(Task instructions)
Retype, word for word, everything from the line containing "Given: Click Finished" down to the end of the data, both ends included. Leave the pictures out of your copy.

--- Start of Exercise inputs ---

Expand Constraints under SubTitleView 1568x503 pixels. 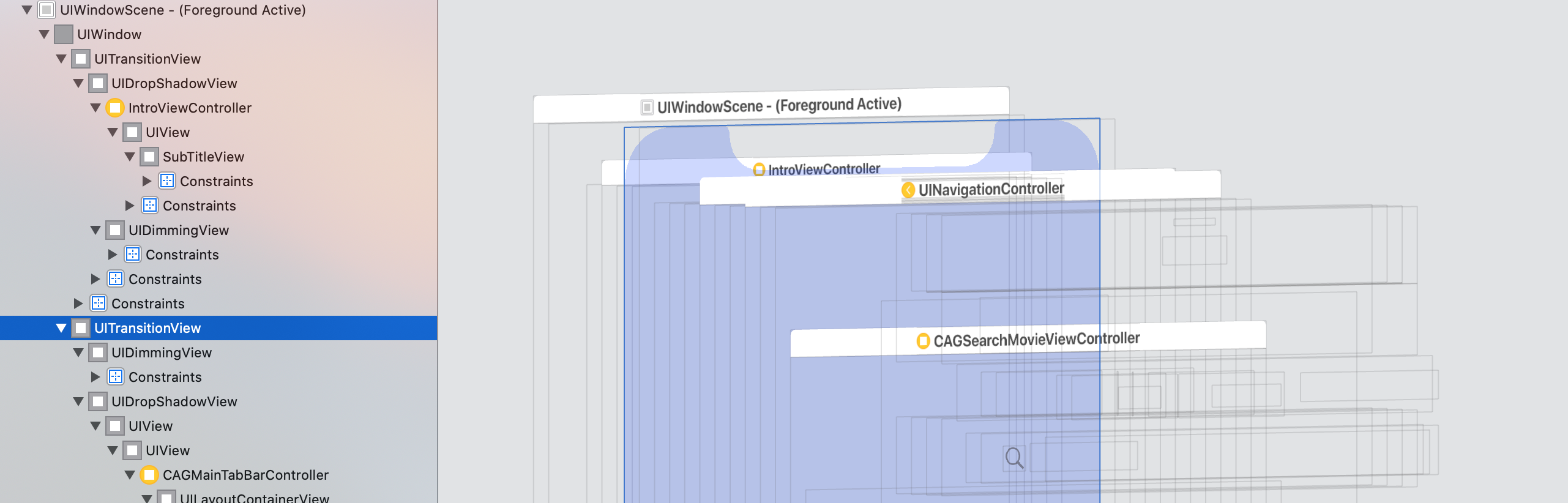click(147, 181)
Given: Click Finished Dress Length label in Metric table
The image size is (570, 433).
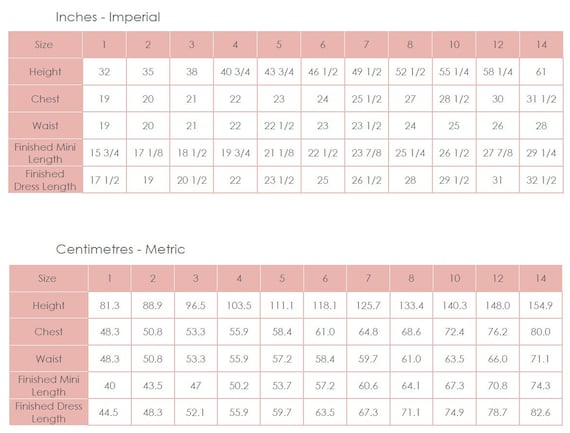Looking at the screenshot, I should tap(49, 412).
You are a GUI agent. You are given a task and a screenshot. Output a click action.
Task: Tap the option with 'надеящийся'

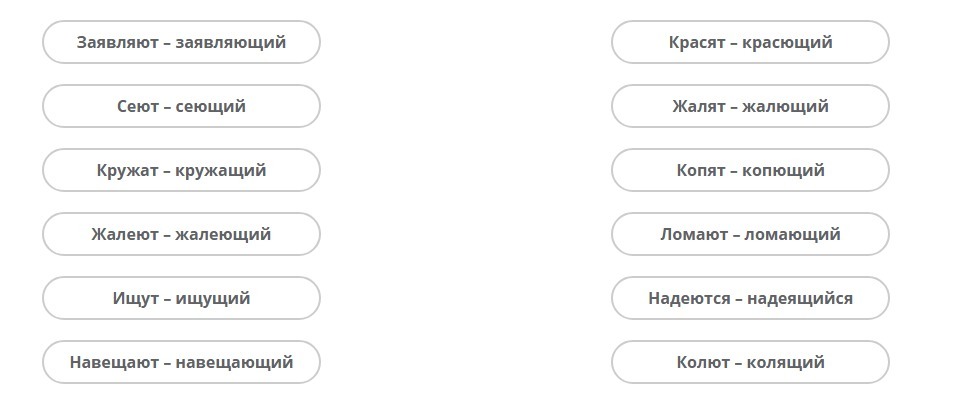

--- End of Exercise inputs ---

(Result for this task)
Given: Click Finished Dress Length label in Metric table
The image size is (570, 433).
Looking at the screenshot, I should tap(49, 412).
You are a GUI agent. You are given a task and a screenshot. Output a click action.
Task: Tap the option with 'надеящийся'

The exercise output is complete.